=== Text block ===
2.         To re-elect Joe Grimmond, who retires by rotation as a Director of the Company.

3.         To re-elect David Low, who retires by rotation as a Director of the Company.

4.         To re-appoint BDO LLP as auditors of the Company to hold office until the conclusion of the next Annual General Meeting of the Company and that the Directors be authorised to fix their remuneration.

5.         To declare a final dividend of 0.25p per ordinary share in respect of the year ended 30 April 2018, such dividend to be paid on 20 December 2018 to the holders of ordinary shares on the register at the close of business on 8 November 2018.

6.         To approve the Board Report on Directors' Remuneration for the year ended 30 April 2018.

7.         That the Directors be generally and unconditionally authorised pursuant to and in accordance with section 551 of the Companies Act 2006 (the "2006 Act") to exercise all the powers of the Company to allot shares in the Company or grant rights to subscribe for or to convert any security into shares in the Company ("Rights") up to an aggregate nominal amount of £550,765, provided that this authority shall, unless renewed, varied or revoked by the Company, expire at the end of the Company's annual general meeting in 2019, save that the Company may, before such expiry, make an offer or agreement which would or might require shares to be allotted or Rights to be granted and the directors may allot shares or grant Rights in pursuance of such offer or agreement notwithstanding that the authority conferred by this resolution has expired. This authority is (i) subject to such exclusions or other arrangements as the directors may deem necessary or expedient in relation to fractional entitlements, record dates, legal or practical problems in or under the laws of any territory or the requirements of any regulatory body or stock exchange and (ii) in substitution for all previous authorities conferred on the directors in accordance with section 551 of the 2006 Act but without prejudice to any allotment of shares or grant of Rights already made or offered or agreed to be made pursuant to such authorities.

 

Special resolutions

8.         That, subject to and conditional upon the passing of resolution 7 set out in this notice, the directors be generally empowered to allot equity securities (as defined in section 560 of 2006 Act) pursuant to the authority conferred by resolution 8 as if section 561(1) of the 2006 Act did not apply to any such allotment, provided that this power shall:

            8.1   be limited to:

                    8.1.1    the allotment of equity securities in connection with an offer of equity securities:

                                    (a)    to the holders of ordinary shares in proportion (as nearly as may be practicable) to their respective holdings; and

                                    (b)   to holders of other equity securities as required by the rights of those securities or as the directors otherwise consider necessary;

                    8.1.2    the allotment of equity securities (otherwise than pursuant to paragraph 8.1.1 above) up to an aggregate nominal amount of £550,765;

            8.2   be subject to such exclusions or other arrangements as the directors may deem necessary or expedient in relation to fractional entitlements, record dates, legal or practical problems in or under the laws of any territory or the requirements of any regulatory body or stock exchange; and

            8.3   expire at the end of the Company's annual general meeting in 2019 (unless renewed, varied or revoked by the Company prior to or on that date), save that the Company may, before such expiry make an offer or agreement which would or might require equity securities to be allotted after such expiry and the directors may allot equity securities in pursuance of any such offer or agreement notwithstanding that the power conferred by this resolution has expired.
=== Dataset ===
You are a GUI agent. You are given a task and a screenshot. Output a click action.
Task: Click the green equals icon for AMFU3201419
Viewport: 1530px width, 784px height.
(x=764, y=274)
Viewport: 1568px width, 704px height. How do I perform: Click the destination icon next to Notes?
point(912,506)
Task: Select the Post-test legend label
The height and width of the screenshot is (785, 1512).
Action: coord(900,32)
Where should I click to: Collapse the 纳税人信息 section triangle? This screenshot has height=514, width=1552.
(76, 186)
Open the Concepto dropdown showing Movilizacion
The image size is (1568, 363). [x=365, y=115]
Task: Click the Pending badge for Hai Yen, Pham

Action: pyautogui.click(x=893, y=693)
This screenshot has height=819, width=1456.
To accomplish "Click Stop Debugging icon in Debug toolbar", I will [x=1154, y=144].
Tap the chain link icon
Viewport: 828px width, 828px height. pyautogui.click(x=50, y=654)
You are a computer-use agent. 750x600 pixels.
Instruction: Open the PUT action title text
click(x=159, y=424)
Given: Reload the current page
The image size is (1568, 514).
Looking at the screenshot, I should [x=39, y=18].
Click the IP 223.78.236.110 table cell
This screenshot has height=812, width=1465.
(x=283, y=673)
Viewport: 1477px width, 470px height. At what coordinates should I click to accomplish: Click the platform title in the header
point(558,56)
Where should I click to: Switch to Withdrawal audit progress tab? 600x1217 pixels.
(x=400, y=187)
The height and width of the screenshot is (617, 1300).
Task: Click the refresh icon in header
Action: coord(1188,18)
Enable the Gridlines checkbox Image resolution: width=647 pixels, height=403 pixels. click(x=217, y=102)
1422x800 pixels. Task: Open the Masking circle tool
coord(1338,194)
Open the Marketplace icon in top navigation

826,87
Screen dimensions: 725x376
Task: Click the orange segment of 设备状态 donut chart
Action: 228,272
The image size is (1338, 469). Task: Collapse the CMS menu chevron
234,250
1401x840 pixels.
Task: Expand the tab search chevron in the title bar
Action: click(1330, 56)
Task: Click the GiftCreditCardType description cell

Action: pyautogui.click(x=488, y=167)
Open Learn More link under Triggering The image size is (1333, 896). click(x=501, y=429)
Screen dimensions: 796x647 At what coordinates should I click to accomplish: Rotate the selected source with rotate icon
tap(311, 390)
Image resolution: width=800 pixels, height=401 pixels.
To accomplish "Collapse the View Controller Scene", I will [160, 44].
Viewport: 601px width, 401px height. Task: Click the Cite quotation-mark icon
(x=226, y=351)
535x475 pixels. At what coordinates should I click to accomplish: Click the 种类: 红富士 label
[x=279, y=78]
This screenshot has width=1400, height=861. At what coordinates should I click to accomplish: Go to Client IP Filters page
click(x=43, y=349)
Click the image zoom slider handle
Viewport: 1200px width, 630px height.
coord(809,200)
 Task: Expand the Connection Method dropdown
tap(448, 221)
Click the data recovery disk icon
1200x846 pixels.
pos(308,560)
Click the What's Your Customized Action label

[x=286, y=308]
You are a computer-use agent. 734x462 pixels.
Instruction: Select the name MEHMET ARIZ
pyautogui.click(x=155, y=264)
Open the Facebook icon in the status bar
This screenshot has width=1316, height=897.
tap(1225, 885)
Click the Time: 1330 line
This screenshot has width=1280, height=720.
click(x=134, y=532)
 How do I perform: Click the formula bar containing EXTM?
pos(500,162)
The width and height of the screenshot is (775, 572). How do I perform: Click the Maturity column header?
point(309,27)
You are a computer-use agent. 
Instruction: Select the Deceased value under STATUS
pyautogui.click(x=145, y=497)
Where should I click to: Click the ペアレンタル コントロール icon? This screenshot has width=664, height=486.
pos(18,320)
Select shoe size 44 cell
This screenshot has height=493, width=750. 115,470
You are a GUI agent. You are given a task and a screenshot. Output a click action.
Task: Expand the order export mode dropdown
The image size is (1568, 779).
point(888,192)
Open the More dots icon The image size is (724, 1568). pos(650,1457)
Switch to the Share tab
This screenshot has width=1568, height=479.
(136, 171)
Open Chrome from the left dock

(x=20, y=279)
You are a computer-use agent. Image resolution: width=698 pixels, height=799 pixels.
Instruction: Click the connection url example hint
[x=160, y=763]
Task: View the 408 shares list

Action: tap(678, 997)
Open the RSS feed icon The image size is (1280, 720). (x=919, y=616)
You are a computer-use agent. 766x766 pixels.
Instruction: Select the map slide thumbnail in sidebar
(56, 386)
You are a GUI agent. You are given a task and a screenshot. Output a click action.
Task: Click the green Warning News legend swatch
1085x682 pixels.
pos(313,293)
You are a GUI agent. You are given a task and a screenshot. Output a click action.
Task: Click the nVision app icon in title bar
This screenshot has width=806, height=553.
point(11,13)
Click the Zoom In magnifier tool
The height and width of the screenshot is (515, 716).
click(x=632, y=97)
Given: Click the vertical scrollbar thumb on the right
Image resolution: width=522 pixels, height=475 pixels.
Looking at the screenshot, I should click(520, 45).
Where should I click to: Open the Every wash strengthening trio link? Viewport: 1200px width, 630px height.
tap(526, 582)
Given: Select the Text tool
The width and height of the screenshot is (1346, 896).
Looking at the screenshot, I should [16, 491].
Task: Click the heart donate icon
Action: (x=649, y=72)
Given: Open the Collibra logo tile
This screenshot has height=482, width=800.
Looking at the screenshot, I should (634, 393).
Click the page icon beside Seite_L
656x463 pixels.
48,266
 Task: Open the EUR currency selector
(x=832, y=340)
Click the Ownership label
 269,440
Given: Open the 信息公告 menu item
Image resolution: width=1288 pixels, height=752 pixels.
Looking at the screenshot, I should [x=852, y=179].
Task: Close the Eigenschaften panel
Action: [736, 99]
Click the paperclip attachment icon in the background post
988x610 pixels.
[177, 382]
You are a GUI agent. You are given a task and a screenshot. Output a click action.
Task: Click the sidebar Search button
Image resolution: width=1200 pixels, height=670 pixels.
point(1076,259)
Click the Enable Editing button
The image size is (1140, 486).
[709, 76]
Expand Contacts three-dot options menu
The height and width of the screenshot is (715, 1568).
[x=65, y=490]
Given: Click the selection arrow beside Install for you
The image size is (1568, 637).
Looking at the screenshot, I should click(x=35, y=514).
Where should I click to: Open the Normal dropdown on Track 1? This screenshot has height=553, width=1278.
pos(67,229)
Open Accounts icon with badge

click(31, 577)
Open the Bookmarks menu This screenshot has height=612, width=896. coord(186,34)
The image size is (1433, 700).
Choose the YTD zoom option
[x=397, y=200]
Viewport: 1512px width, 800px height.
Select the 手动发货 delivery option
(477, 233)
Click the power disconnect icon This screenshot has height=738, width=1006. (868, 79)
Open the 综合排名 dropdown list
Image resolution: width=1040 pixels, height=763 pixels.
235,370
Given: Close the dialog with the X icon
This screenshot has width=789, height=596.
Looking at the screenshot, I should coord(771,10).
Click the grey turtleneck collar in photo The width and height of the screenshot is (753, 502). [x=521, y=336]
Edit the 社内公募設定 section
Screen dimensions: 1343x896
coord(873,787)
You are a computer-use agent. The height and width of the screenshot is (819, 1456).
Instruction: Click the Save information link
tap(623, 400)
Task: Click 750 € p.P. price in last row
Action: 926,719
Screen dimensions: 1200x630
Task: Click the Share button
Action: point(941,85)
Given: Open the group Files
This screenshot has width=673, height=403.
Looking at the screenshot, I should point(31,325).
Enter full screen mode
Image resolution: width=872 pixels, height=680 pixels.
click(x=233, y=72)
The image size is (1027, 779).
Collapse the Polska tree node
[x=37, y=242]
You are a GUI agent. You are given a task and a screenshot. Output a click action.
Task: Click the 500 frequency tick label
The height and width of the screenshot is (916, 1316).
===
What you will do:
A - In the listing, swap "Viewport" for "Display" everywhere it appears, changing nothing else. Start at the listing's first line, go through the line with "will [x=1154, y=144].", and give back only those lines.
B - Continue the notice of shareholder meeting resolutions, starting after its last sentence.
The notice text and the listing have nothing to do with each other.

Task responses:
A -
You are a GUI agent. You are given a task and a screenshot. Output a click action.
Task: Click the green equals icon for AMFU3201419
Display: 1530px width, 784px height.
(x=764, y=274)
Display: 1568px width, 704px height. How do I perform: Click the destination icon next to Notes?
point(912,506)
Task: Select the Post-test legend label
The height and width of the screenshot is (785, 1512).
Action: coord(900,32)
Where should I click to: Collapse the 纳税人信息 section triangle? This screenshot has height=514, width=1552.
(76, 186)
Open the Concepto dropdown showing Movilizacion
The image size is (1568, 363). [x=365, y=115]
Task: Click the Pending badge for Hai Yen, Pham

Action: pyautogui.click(x=893, y=693)
This screenshot has height=819, width=1456.
To accomplish "Click Stop Debugging icon in Debug toolbar", I will [x=1154, y=144].

B -
 

Notice of the Annual General Meeting

continued

 

Special business

Special resolution

9.         That the Company be generally and unconditionally authorised for the purposes of Section 701 of the 2006 Act to make market purchases (within the meaning of Section 693(4) of the 2006 Act) of ordinary shares of 1 pence each in the Company in such manner and upon such terms as the Directors may from time to time determine, provided that:

            (a)    the maximum number of ordinary shares which may be purchased is 12,392,230;

            (b)   the minimum price which may be paid for an ordinary share is 1 pence (being the nominal value of the ordinary share) exclusive of expenses;

            (c)    the maximum price which may be paid for an ordinary share exclusive of expenses is equal to the higher of (i) 105 per cent of the average of the middle market quotations for an ordinary share derived from the London Stock Exchange Daily Official List for the five business days immediately preceding the day on which the purchase is made and (ii) the higher of (a) the price of the last independent trade and (b) the highest current independent bid (in each case, in relation to (a) and (b), for any number of the Company's ordinary shares on the trading venue where the purchase is carried out); and

            (d)   the authority to purchase hereby conferred shall expire at the end of the next annual general meeting in 2019, save that the Company may make a contract to purchase ordinary shares under this authority before the expiry of the authority which will or may be completed wholly or partly thereafter and a purchase of shares may be made in pursuance of any such contract.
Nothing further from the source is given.